Try to put yourself in the shoes of a 55 year old white male Christian fundamentalist. You were brought up at a time when the Civil Rights movement was rocking your parents’ world. You were taught that no good would come of integrated schools and lunch counters and that America would go to hell in a hand basket if Black votes were ever counted. You watched your police attack (Black) school children with fire hoses and dogs. Being a child yourself, you were probably shocked, but when you turned to your parents, you saw only smiles of satisfaction.

Though your mother did not work outside the home, she probably had a Black woman to do her housework---at a pitiful wage. You called the woman by her first name, even though all the mothers of your school friends were Mrs. So-and-so. The maid took care of you and your siblings, while her own children were left at home.

Your father probably supervised Black and Latino employees. You were proud of him because he was a “boss” and because all those minority underlings called him “sir.” You were told that when you grew up, you would also be a “sir”, well respected, in control. No matter how bad things got, you would always be better off than the Blacks and the Mexicans. God loved you, that’s why He made you white and male in the most prosperous country on earth.

Fast forward 45 years. The U.S. economy has turned to liquid shit, you are in danger of losing your job, your pension has evaporated, your second mortgage payments are eating you alive, your kids (who can not find work) have moved back home along with your wife’s mother who has to use up her savings before she can qualify for a federally funded nursing home. Your life sucks. You are glad your old man is not alive to see you. He would probably tell you it is all your own fault. How could a white, healthy, American man make such a mess of his life---?

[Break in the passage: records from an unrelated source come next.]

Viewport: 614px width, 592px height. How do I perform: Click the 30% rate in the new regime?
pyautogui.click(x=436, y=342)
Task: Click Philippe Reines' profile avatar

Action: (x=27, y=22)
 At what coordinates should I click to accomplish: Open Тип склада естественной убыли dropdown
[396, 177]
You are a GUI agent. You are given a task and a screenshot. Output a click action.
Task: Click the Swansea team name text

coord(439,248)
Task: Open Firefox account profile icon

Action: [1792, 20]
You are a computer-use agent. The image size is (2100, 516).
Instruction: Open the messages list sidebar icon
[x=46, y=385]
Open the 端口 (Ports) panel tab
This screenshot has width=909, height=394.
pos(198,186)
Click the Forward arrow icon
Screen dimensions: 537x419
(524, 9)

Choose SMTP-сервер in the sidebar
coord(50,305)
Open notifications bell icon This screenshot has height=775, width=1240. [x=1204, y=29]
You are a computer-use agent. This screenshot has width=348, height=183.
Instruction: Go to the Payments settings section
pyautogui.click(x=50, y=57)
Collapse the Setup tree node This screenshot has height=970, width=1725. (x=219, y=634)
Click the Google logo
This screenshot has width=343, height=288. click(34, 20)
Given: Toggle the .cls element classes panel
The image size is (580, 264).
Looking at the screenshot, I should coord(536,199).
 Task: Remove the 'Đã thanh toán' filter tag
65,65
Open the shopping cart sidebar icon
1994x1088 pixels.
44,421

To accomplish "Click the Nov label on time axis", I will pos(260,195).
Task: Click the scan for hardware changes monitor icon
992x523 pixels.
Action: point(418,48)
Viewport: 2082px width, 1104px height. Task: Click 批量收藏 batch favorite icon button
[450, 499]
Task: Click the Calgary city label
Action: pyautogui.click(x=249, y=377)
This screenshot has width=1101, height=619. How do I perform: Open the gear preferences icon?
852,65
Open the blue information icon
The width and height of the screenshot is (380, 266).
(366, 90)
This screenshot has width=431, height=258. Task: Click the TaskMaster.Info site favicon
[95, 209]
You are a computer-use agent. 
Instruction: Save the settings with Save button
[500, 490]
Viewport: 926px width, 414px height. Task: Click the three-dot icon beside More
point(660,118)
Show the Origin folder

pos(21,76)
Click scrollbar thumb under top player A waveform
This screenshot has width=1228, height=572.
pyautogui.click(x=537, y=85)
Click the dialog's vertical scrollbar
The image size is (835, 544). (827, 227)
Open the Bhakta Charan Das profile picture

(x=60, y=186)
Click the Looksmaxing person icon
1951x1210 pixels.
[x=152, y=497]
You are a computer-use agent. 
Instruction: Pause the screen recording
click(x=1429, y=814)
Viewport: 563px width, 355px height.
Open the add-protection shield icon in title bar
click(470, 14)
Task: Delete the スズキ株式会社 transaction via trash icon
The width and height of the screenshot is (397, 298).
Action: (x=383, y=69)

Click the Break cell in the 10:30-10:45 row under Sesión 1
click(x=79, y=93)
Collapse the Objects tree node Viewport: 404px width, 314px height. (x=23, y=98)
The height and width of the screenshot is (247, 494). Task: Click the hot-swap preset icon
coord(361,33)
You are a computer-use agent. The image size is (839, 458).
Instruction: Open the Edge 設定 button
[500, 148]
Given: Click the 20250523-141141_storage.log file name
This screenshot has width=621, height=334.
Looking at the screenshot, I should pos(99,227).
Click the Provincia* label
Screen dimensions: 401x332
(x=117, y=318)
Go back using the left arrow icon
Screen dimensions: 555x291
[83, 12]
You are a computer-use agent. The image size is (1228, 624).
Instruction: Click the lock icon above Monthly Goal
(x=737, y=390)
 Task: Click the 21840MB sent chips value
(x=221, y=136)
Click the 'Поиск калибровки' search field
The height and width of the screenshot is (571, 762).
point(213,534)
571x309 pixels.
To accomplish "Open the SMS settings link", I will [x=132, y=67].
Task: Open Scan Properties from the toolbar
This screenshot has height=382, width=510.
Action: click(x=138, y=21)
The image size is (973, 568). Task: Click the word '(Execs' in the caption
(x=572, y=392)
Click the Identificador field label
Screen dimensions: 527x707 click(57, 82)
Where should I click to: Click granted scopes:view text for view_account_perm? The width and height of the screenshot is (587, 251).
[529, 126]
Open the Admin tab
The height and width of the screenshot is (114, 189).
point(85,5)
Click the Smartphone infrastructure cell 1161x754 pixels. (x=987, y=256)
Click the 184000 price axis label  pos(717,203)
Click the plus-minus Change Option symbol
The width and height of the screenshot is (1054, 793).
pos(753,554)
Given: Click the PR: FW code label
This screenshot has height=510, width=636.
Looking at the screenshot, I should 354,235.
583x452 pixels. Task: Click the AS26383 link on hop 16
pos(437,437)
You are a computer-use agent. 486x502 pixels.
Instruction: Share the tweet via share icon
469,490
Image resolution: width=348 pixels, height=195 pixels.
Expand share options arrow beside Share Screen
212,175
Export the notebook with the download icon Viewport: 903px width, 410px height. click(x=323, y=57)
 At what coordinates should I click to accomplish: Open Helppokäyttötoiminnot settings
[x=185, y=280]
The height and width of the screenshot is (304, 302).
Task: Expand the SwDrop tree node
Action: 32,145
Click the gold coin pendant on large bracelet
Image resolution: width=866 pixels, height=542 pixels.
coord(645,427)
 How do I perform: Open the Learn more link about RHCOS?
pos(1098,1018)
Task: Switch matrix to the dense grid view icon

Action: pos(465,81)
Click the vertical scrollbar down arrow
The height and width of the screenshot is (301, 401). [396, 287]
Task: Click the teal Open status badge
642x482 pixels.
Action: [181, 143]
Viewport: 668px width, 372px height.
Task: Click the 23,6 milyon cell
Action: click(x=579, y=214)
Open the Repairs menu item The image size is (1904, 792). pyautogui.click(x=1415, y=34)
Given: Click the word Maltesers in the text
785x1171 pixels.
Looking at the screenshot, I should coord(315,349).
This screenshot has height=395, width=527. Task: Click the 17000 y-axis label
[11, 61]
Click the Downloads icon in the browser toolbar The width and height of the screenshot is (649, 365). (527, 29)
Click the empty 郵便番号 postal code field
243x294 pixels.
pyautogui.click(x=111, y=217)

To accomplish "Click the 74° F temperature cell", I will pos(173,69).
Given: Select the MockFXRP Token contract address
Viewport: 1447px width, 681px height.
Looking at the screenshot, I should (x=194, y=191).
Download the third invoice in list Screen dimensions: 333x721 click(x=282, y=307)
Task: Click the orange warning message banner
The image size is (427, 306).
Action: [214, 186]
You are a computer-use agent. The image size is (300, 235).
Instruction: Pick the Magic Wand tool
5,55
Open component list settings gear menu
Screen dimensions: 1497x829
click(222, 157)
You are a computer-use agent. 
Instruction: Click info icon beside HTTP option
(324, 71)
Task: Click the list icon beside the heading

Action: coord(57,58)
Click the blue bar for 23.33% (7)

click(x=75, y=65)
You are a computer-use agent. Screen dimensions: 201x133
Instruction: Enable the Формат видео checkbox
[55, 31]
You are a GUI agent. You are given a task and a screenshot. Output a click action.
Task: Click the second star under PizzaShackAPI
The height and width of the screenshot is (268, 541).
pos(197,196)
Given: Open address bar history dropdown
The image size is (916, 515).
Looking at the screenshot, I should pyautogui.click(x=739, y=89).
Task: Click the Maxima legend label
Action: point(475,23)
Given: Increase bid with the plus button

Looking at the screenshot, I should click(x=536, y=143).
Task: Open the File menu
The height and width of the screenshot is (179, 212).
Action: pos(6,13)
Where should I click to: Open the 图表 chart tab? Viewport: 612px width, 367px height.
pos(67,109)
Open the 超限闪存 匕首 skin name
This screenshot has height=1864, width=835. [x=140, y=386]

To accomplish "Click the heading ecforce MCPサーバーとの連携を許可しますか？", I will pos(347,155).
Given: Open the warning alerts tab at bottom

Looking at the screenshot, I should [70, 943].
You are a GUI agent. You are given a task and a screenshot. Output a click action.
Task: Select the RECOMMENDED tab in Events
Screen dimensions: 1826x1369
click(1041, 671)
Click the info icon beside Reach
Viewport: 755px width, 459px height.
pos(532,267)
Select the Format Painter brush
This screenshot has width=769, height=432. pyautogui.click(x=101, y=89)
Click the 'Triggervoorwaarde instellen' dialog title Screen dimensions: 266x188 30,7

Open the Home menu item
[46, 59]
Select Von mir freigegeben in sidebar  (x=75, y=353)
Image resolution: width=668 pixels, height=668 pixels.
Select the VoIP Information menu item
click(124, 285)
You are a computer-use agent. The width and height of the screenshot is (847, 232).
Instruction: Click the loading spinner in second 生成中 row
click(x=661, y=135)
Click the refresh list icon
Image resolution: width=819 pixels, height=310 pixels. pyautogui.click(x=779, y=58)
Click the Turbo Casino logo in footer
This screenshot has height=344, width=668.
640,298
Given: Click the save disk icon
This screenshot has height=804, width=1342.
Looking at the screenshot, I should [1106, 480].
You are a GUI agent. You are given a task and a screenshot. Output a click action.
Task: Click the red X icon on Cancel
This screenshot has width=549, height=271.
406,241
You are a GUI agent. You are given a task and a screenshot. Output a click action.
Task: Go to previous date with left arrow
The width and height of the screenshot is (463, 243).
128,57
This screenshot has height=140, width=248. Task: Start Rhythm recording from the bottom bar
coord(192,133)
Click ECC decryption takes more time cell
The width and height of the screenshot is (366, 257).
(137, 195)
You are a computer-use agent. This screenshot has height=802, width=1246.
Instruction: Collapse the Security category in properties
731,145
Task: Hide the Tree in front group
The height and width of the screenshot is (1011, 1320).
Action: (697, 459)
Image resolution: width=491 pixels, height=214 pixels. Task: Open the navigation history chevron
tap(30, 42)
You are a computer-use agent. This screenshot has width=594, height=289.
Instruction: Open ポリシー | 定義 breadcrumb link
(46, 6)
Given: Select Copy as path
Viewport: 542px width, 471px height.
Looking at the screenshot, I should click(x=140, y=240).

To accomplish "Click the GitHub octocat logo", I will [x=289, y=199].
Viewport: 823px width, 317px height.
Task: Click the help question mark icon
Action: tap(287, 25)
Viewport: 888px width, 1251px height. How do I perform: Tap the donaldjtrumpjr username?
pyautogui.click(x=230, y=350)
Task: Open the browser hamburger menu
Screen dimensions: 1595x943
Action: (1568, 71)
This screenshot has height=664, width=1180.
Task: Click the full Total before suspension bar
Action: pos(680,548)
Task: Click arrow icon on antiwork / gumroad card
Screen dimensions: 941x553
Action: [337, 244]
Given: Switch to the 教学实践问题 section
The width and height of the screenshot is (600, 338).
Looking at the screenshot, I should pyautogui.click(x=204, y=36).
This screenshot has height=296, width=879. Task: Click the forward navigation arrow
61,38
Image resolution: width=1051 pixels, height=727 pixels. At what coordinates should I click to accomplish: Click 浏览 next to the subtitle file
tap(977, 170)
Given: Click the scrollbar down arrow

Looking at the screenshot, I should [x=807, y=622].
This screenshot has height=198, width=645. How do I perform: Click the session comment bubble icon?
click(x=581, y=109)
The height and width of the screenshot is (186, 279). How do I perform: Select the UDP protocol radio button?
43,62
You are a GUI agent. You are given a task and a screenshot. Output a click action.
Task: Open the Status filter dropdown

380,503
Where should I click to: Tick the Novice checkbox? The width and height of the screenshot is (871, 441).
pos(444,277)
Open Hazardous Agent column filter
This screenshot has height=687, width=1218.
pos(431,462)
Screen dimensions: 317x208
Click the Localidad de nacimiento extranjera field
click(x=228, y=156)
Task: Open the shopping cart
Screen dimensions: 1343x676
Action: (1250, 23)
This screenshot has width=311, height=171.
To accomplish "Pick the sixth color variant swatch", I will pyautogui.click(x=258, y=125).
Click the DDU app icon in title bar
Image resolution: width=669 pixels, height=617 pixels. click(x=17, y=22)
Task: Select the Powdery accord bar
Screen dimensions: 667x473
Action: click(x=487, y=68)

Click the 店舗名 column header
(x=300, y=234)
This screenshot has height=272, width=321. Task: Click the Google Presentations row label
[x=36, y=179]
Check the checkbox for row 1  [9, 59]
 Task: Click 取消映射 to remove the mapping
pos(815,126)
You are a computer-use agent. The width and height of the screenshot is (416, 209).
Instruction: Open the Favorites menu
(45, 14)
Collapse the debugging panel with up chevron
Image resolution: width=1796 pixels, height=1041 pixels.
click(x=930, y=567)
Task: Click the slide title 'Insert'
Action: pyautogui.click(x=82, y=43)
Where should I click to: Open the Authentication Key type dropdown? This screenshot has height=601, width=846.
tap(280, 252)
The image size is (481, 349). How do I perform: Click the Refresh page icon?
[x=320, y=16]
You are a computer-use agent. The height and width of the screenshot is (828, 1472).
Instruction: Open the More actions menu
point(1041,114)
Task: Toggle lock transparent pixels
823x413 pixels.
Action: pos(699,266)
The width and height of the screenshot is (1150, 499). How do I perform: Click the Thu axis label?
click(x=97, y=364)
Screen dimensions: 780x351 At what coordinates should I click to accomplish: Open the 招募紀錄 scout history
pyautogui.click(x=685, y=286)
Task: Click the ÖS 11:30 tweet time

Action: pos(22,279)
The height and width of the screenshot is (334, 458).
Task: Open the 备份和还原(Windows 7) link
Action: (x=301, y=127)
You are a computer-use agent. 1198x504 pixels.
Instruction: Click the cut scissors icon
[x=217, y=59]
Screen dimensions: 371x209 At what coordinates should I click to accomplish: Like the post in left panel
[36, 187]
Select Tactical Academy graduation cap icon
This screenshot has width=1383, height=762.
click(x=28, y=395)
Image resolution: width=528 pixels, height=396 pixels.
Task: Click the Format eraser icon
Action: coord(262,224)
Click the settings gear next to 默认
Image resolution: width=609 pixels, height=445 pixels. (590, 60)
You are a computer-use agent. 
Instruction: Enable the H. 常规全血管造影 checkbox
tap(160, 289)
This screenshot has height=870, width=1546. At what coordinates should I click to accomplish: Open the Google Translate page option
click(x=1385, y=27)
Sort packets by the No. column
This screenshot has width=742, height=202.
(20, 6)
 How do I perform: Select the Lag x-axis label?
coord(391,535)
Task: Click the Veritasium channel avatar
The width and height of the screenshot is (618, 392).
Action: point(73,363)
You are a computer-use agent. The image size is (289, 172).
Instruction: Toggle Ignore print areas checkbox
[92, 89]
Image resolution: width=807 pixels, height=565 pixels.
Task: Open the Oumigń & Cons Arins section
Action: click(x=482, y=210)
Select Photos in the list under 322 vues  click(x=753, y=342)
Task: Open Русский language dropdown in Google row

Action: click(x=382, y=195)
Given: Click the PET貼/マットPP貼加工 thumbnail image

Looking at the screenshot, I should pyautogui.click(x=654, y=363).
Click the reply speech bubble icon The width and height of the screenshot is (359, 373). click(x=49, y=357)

The thought of your father’s scorn makes your stomach twist up in knots. Your blood pressure is through the roof. You are so full of fear and self loathing that you feel as if you could burst. Being only human, you look around for something or someone to blame. You see the president---

Of course! It is all the fault of those Black folks. They hate you and that is why they are trying to destroy you. Your kids can not get into college, because of affirmative action. Your mother in law can not get help from the government, because government employees are all Black and they only take care of their own. Your job is in danger because of illegal aliens. Your mortgage payments are too high, because a bunch of minorities defaulted on their loans. Your pension went to pay for some welfare queen’s Cadillac---

And somewhere, some corporate fascist rubs his hands in glee, knowing that his manipulation of the economy has created another foot soldier in the battle against democracy.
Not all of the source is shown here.